Your goal >>
Copy out every one of the following rows word for word, keeping their order unchanged.
-- START OF Source material --
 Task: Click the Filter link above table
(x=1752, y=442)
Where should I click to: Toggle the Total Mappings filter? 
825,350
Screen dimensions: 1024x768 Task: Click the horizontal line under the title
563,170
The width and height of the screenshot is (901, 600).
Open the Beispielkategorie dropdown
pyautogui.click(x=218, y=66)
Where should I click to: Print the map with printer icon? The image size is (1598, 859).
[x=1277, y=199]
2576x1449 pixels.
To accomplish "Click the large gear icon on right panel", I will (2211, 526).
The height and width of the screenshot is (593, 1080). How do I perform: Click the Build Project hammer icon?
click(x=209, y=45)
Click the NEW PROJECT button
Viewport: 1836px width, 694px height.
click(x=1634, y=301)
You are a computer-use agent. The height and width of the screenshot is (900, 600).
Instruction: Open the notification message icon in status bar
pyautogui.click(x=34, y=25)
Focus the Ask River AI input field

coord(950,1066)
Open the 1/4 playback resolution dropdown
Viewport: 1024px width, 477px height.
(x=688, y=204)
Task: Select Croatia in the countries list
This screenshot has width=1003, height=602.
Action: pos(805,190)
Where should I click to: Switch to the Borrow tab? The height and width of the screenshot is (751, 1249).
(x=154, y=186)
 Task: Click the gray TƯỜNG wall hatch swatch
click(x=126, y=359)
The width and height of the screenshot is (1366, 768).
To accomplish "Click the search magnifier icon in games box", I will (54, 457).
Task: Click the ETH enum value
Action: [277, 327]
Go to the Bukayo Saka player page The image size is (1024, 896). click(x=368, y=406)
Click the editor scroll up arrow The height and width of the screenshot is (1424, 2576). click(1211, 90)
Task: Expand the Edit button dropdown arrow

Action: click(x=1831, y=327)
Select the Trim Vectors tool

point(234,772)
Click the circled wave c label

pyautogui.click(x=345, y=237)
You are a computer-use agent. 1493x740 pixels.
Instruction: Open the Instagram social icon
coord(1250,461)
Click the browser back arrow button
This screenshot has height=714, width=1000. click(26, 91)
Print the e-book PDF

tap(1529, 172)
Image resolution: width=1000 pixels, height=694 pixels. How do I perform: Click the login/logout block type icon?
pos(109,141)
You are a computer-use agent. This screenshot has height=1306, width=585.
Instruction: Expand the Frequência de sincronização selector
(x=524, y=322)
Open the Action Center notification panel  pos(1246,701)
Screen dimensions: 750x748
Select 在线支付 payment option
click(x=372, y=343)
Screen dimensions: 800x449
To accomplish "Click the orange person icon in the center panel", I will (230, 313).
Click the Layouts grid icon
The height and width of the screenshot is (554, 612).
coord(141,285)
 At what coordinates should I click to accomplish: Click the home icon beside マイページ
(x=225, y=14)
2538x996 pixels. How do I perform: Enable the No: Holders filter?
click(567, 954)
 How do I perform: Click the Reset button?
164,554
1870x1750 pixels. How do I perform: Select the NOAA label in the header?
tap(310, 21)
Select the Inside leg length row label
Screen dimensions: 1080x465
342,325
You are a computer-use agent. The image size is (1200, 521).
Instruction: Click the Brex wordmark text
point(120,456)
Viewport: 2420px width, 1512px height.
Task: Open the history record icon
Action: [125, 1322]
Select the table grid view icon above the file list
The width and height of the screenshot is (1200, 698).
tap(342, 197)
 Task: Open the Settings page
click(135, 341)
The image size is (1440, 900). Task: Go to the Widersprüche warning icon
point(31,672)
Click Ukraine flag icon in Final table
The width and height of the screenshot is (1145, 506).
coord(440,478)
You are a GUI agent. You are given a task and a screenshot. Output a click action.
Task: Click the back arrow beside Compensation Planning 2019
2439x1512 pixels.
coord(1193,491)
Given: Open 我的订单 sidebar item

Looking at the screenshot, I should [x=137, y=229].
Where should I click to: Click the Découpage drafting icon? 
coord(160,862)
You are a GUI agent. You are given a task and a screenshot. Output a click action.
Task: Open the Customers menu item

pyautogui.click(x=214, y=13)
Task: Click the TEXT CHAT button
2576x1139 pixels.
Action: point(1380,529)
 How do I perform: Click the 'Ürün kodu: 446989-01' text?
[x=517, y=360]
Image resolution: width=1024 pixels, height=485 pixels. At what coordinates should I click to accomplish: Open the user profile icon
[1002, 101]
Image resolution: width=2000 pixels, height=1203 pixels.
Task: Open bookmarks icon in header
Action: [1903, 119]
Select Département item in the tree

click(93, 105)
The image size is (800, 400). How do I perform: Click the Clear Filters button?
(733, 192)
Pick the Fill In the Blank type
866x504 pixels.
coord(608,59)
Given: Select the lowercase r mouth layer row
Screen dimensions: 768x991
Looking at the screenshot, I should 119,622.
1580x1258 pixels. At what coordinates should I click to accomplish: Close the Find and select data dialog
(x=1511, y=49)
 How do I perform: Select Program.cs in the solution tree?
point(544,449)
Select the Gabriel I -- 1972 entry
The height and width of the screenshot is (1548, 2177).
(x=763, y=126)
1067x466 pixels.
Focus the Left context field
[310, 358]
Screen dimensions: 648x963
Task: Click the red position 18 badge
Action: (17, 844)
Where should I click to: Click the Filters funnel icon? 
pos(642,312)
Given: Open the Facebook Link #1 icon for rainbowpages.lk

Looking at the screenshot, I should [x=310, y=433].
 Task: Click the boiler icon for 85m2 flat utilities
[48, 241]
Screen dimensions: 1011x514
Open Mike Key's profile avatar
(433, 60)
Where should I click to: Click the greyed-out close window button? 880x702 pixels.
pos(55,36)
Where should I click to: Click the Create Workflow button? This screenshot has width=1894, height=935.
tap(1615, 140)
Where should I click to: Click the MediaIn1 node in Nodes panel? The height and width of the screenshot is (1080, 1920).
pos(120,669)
-- END OF Source material --
Full response >>
 Task: Click the Filter link above table
(x=1752, y=442)
Where should I click to: Toggle the Total Mappings filter? 
825,350
Screen dimensions: 1024x768 Task: Click the horizontal line under the title
563,170
The width and height of the screenshot is (901, 600).
Open the Beispielkategorie dropdown
pyautogui.click(x=218, y=66)
Where should I click to: Print the map with printer icon? The image size is (1598, 859).
[x=1277, y=199]
2576x1449 pixels.
To accomplish "Click the large gear icon on right panel", I will (2211, 526).
The height and width of the screenshot is (593, 1080). How do I perform: Click the Build Project hammer icon?
click(x=209, y=45)
Click the NEW PROJECT button
Viewport: 1836px width, 694px height.
click(x=1634, y=301)
You are a computer-use agent. The height and width of the screenshot is (900, 600).
Instruction: Open the notification message icon in status bar
pyautogui.click(x=34, y=25)
Focus the Ask River AI input field

coord(950,1066)
Open the 1/4 playback resolution dropdown
Viewport: 1024px width, 477px height.
(x=688, y=204)
Task: Select Croatia in the countries list
This screenshot has width=1003, height=602.
Action: pos(805,190)
Where should I click to: Switch to the Borrow tab? The height and width of the screenshot is (751, 1249).
(x=154, y=186)
 Task: Click the gray TƯỜNG wall hatch swatch
click(x=126, y=359)
The width and height of the screenshot is (1366, 768).
To accomplish "Click the search magnifier icon in games box", I will (54, 457).
Task: Click the ETH enum value
Action: [277, 327]
Go to the Bukayo Saka player page The image size is (1024, 896). click(x=368, y=406)
Click the editor scroll up arrow The height and width of the screenshot is (1424, 2576). click(1211, 90)
Task: Expand the Edit button dropdown arrow

Action: click(x=1831, y=327)
Select the Trim Vectors tool

point(234,772)
Click the circled wave c label

pyautogui.click(x=345, y=237)
You are a computer-use agent. 1493x740 pixels.
Instruction: Open the Instagram social icon
coord(1250,461)
Click the browser back arrow button
This screenshot has height=714, width=1000. click(26, 91)
Print the e-book PDF

tap(1529, 172)
Image resolution: width=1000 pixels, height=694 pixels. How do I perform: Click the login/logout block type icon?
pos(109,141)
You are a computer-use agent. This screenshot has height=1306, width=585.
Instruction: Expand the Frequência de sincronização selector
(x=524, y=322)
Open the Action Center notification panel  pos(1246,701)
Screen dimensions: 750x748
Select 在线支付 payment option
click(x=372, y=343)
Screen dimensions: 800x449
To accomplish "Click the orange person icon in the center panel", I will (230, 313).
Click the Layouts grid icon
The height and width of the screenshot is (554, 612).
coord(141,285)
 At what coordinates should I click to accomplish: Click the home icon beside マイページ
(x=225, y=14)
2538x996 pixels. How do I perform: Enable the No: Holders filter?
click(567, 954)
 How do I perform: Click the Reset button?
164,554
1870x1750 pixels. How do I perform: Select the NOAA label in the header?
tap(310, 21)
Select the Inside leg length row label
Screen dimensions: 1080x465
342,325
You are a computer-use agent. The image size is (1200, 521).
Instruction: Click the Brex wordmark text
point(120,456)
Viewport: 2420px width, 1512px height.
Task: Open the history record icon
Action: [125, 1322]
Select the table grid view icon above the file list
The width and height of the screenshot is (1200, 698).
tap(342, 197)
 Task: Open the Settings page
click(135, 341)
The image size is (1440, 900). Task: Go to the Widersprüche warning icon
point(31,672)
Click Ukraine flag icon in Final table
The width and height of the screenshot is (1145, 506).
coord(440,478)
You are a GUI agent. You are given a task and a screenshot. Output a click action.
Task: Click the back arrow beside Compensation Planning 2019
2439x1512 pixels.
coord(1193,491)
Given: Open 我的订单 sidebar item

Looking at the screenshot, I should [x=137, y=229].
Where should I click to: Click the Découpage drafting icon? 
coord(160,862)
You are a GUI agent. You are given a task and a screenshot. Output a click action.
Task: Open the Customers menu item

pyautogui.click(x=214, y=13)
Task: Click the TEXT CHAT button
2576x1139 pixels.
Action: point(1380,529)
 How do I perform: Click the 'Ürün kodu: 446989-01' text?
[x=517, y=360]
Image resolution: width=1024 pixels, height=485 pixels. At what coordinates should I click to accomplish: Open the user profile icon
[1002, 101]
Image resolution: width=2000 pixels, height=1203 pixels.
Task: Open bookmarks icon in header
Action: [1903, 119]
Select Département item in the tree

click(93, 105)
The image size is (800, 400). How do I perform: Click the Clear Filters button?
(733, 192)
Pick the Fill In the Blank type
866x504 pixels.
coord(608,59)
Given: Select the lowercase r mouth layer row
Screen dimensions: 768x991
Looking at the screenshot, I should 119,622.
1580x1258 pixels. At what coordinates should I click to accomplish: Close the Find and select data dialog
(x=1511, y=49)
 How do I perform: Select Program.cs in the solution tree?
point(544,449)
Select the Gabriel I -- 1972 entry
The height and width of the screenshot is (1548, 2177).
(x=763, y=126)
1067x466 pixels.
Focus the Left context field
[310, 358]
Screen dimensions: 648x963
Task: Click the red position 18 badge
Action: (17, 844)
Where should I click to: Click the Filters funnel icon? 
pos(642,312)
Given: Open the Facebook Link #1 icon for rainbowpages.lk

Looking at the screenshot, I should [x=310, y=433].
 Task: Click the boiler icon for 85m2 flat utilities
[48, 241]
Screen dimensions: 1011x514
Open Mike Key's profile avatar
(433, 60)
Where should I click to: Click the greyed-out close window button? 880x702 pixels.
pos(55,36)
Where should I click to: Click the Create Workflow button? This screenshot has width=1894, height=935.
tap(1615, 140)
Where should I click to: Click the MediaIn1 node in Nodes panel? The height and width of the screenshot is (1080, 1920).
pos(120,669)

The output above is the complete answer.